Die Zukunft der Kritischen Physiotherapie im deutschsprachigen Raum
Die Zukunft der Kritischen Physiotherapie im deutschsprachigen Raum
Im Vergleich zu anderen Gesundheitsberufen sind die kritische Forschung und ihre handlungspraktischen
Konsequenzen in der Physiotherapie international noch relativ jung. Durch die Arbeit
des CPN und dessen Mitgliedern ist sie in den letzten Jahren ein fester Begriff in
der Physiotherapie geworden und bietet inzwischen eine beachtliche und stetig wachsende
Zahl von akademischen Veröffentlichungen [15]. Mit einer wachsenden Zahl von Mitgliedern aus dem deutschsprachigen Raum und vor
dem Hintergrund von Sprachbarrieren erschien es nun an der Zeit, eine deutschsprachige
Sektion des CPN ins Leben zu rufen. Ein grundlegendes Ziel hierbei ist, bereits existierende
Mitglieder im deutschsprachigen Raum enger zu vernetzten und Kollaboration zu erleichtern.
Die weiterführende Hoffnung ist, der im deutschsprachigen Raum noch deutlich jüngeren
Kritischen Physiotherapie dadurch vermehrt Nachdruck zu verleihen.

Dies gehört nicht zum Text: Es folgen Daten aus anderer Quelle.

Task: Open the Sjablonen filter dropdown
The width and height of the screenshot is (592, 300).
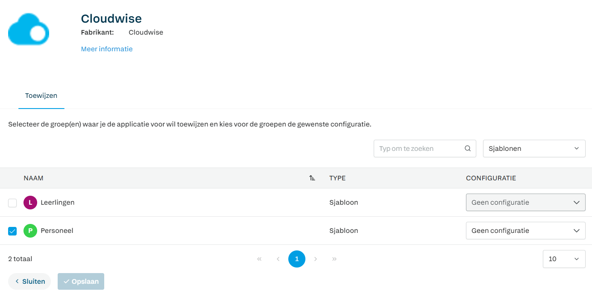Action: tap(534, 149)
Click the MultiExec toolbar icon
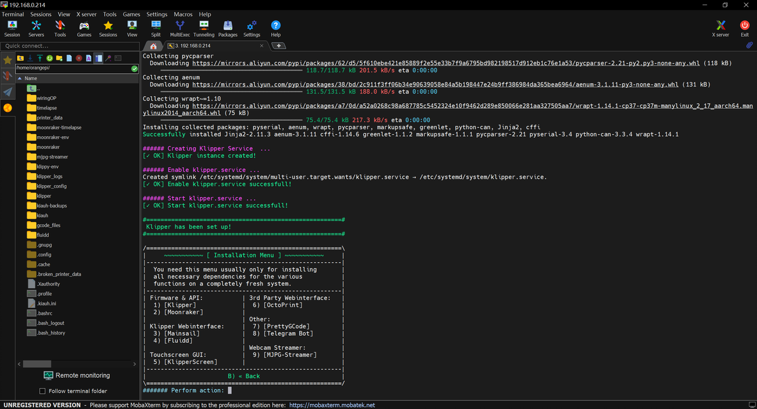This screenshot has width=757, height=409. pos(180,28)
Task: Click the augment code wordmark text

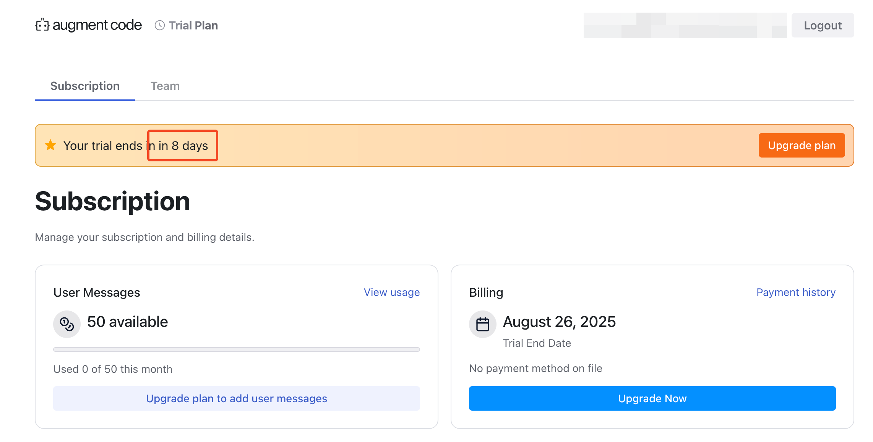Action: [97, 25]
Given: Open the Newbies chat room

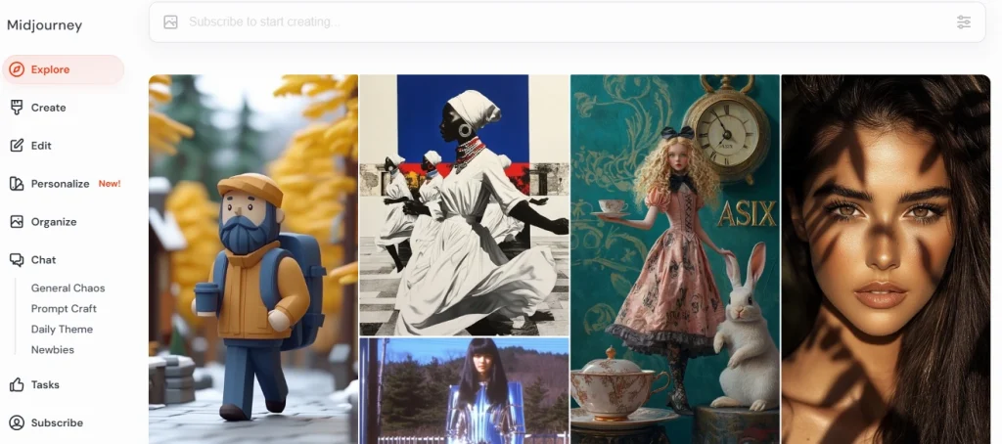Looking at the screenshot, I should pos(53,350).
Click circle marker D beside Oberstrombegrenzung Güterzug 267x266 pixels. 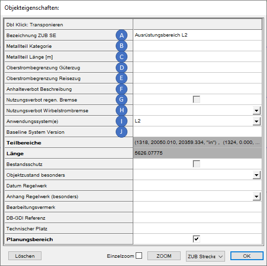click(122, 68)
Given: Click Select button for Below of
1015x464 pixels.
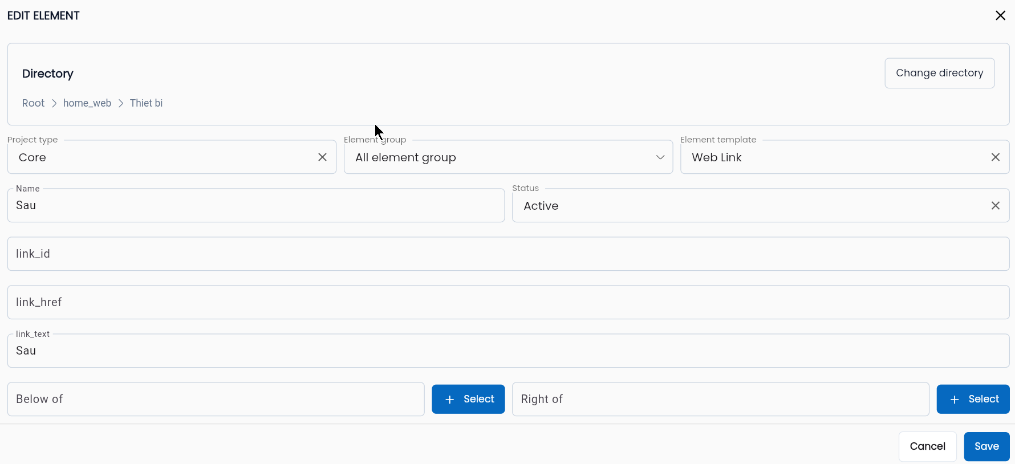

Mit dem vorliegenden Beitrag möchte die Autorenschaft mögliche Interessierte dazu
einladen, sich unseren Bemühungen anzuschließen. Als noch sehr junge Sektion des DCPN
(Deutschsprachiges Netzwerk Kritischer Physiotherapie) sind vorerst monatliche Online-Treffen
geplant, bei denen verschiedene Themen rund um die Kritische Physiotherapie gemeinsam
diskutiert und bearbeitet werden. Für die nächsten Treffen sind verschiedene Themen
und Formate geplant, die sich an den Interessen der Teilnehmenden orientieren, darunter
auch:
-
das gemeinsame Lesen und Diskutieren einschlägiger Veröffentlichungen;
-
die Sammlung, Identifizierung und Bearbeitung spezifischer Fragestellungen;
-
die Präsentation und Diskussion von Veröffentlichungen der aktiv forschenden Autorenschaft
in der Gruppe der Kritischen Physiotherapie;
-
die interdisziplinäre Verknüpfung mit Mitarbeitenden und Gruppen in Forschung, Lehre
und Praxis innerhalb und außerhalb der Gesundheitswissenschaften;
-
kollaborative Schreibprojekte;
-
die Unterstützung von Studienarbeiten;
-
persönliche Treffen auf Konferenzen, Tagungen und ähnlichen Anlässen;
-
die Verbindung zum internationalen Netzwerk.
Die Mitgliedschaft im internationalen CPN ist nicht zwingend, wird jedoch bei regelmäßiger
Teilnahme empfohlen, damit die Anknüpfung an und die Kollaboration mit internationalen
Mitarbeitenden sowie die Entwicklung gefördert werden. Neugierige und Gäste sind jederzeit
willkommen und dazu eingeladen, sich im DCPN zu beteiligen. Für Fragen rund um das
Thema CPN/DCPN können die hier genannten Kontaktdaten genutzt werden. Abschließend
bleibt zu betonen, dass es eine der wichtigsten Bestrebungen des CPN/DCPN ist, ein
einladendes und konstruktives Forum für kreativen Austausch und Reflexion zu sein,
das von den aktiven Beiträgen der sich beteiligenden Fachkräfte lebt.